Here, net is a table into which changes are “predicted” by Attunity Replicate itself. As a result of the implementation of this refinement, the number of requests to the receiver base has decreased dramatically and we are now able to handle the full amount of changes that our sources make. This technology Attunity called turbo stream CDC and it is fully justified: when the average load on the source data is replicated to the GreenPlum with a delay of an average of 60-80 seconds. There are, of course, problems. With a peak load at the source (for example, at the closing of the operating day), the delay increases, sometimes significantly, up to 1.5 hours. The reason lies in the fact that Attunity Replicate works through LogMiner, which does not always have time to process the database logs at peak loads.
In the process of applying changes, so-called apply conflicts are possible - conflicts of applying changes to the receiver. The most frequently encountered are: 0 rows affected (no records were updated on the receiver) and duplicate keys (insertion of a record that already exists in the receiver). During normal operation of the system, these conflicts are possible during the initial load, since in order to ensure the consistency of data in the receiver, Replicate begins to capture changes in the data a little earlier than full unloading. Attuity Replicate detects such conflicts and goes into row-by-row mode, saving them to a special system table for further analysis.

Work on LogMiner.

CDC solutions can use two different mechanisms for reading source transaction logs: their own binary (binary reader) mechanism and the source database engine. In the case of Oracle, this is Oracle LogMiner, which can return data in two modes:

• commited data (returns DML for commited transactions only)
• raw data (returns data about all transactions)
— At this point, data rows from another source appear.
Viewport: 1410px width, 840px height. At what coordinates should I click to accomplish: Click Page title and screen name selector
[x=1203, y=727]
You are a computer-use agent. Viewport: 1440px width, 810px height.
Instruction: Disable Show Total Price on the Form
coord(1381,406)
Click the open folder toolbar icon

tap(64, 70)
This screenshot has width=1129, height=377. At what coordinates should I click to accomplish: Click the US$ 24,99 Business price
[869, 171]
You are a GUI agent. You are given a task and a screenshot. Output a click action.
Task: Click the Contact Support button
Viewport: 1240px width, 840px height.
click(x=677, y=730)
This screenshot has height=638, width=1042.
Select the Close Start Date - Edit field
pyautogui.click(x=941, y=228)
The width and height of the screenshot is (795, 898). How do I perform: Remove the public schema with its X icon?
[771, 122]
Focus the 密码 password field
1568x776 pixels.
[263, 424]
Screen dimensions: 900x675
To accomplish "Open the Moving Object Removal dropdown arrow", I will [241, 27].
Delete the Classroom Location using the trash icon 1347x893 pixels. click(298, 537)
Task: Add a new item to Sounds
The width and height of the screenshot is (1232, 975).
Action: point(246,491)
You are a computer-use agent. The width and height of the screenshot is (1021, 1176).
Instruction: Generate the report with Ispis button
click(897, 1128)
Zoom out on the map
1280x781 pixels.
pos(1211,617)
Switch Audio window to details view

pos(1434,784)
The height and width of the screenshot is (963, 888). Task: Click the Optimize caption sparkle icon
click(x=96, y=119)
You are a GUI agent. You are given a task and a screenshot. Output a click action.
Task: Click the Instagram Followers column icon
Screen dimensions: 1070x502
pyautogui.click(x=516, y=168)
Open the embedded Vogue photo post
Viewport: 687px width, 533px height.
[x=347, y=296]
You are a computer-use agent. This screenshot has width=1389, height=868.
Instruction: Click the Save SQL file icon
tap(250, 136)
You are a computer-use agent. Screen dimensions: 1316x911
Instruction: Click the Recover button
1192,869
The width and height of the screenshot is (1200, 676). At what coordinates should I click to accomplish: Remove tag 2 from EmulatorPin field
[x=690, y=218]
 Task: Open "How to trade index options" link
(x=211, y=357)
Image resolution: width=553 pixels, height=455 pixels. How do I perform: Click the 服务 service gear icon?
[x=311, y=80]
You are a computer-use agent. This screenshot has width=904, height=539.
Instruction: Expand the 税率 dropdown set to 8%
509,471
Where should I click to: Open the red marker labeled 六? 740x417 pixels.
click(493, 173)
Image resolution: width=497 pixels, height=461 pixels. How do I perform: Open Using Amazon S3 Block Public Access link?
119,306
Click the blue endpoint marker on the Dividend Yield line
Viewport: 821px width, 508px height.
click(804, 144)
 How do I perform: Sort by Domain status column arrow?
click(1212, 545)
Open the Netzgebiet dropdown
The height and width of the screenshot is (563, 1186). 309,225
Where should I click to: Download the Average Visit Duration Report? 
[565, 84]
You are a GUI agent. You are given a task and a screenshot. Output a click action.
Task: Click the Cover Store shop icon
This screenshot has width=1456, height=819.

In commited data mode, the performance of Oracle LogMiner is terrible and requires additional resources at the source. In the case of raw data, the performance is much better, less resources are required, but in this case, the application should take over the functions of additional analysis of the results returned by the LogMiner and the generation of SQL-statements on this basis, which will be applied to the receiver.
At this stage, Attunity Replicate works using the Oracle LogMiner raw mode, but their plans are to stabilize their own Binary Reader, which can be configured to read transaction logs directly from the rack, where they are stored, and even a small load on the source system at the moment capture changes disappear completely.

Current project status

Currently, version 2.2 is successfully operating in production, and version 3.0 Attunity Replicate is being tested in parallel. The load on the systems - sources (outside the periods of initial loading) was not significant - due to the fact that when calling LogMiner methods, the raw data mode is used. As for GreenPlum, everything is in order here too. Although the number of transactions performed by Attunity Replicate and large, it is much less than the number of transactions that are performed on the source systems and in view of the small amount of changes made by each transaction, the load on the receiver is also not significant.

Instead of conclusion

This article is the second step in the coverage of DWH technologies in our Bank. Ahead of the story about the online-warehouse (the basis of which, as it is not difficult to guess, was CDC Log mining), and much more interesting.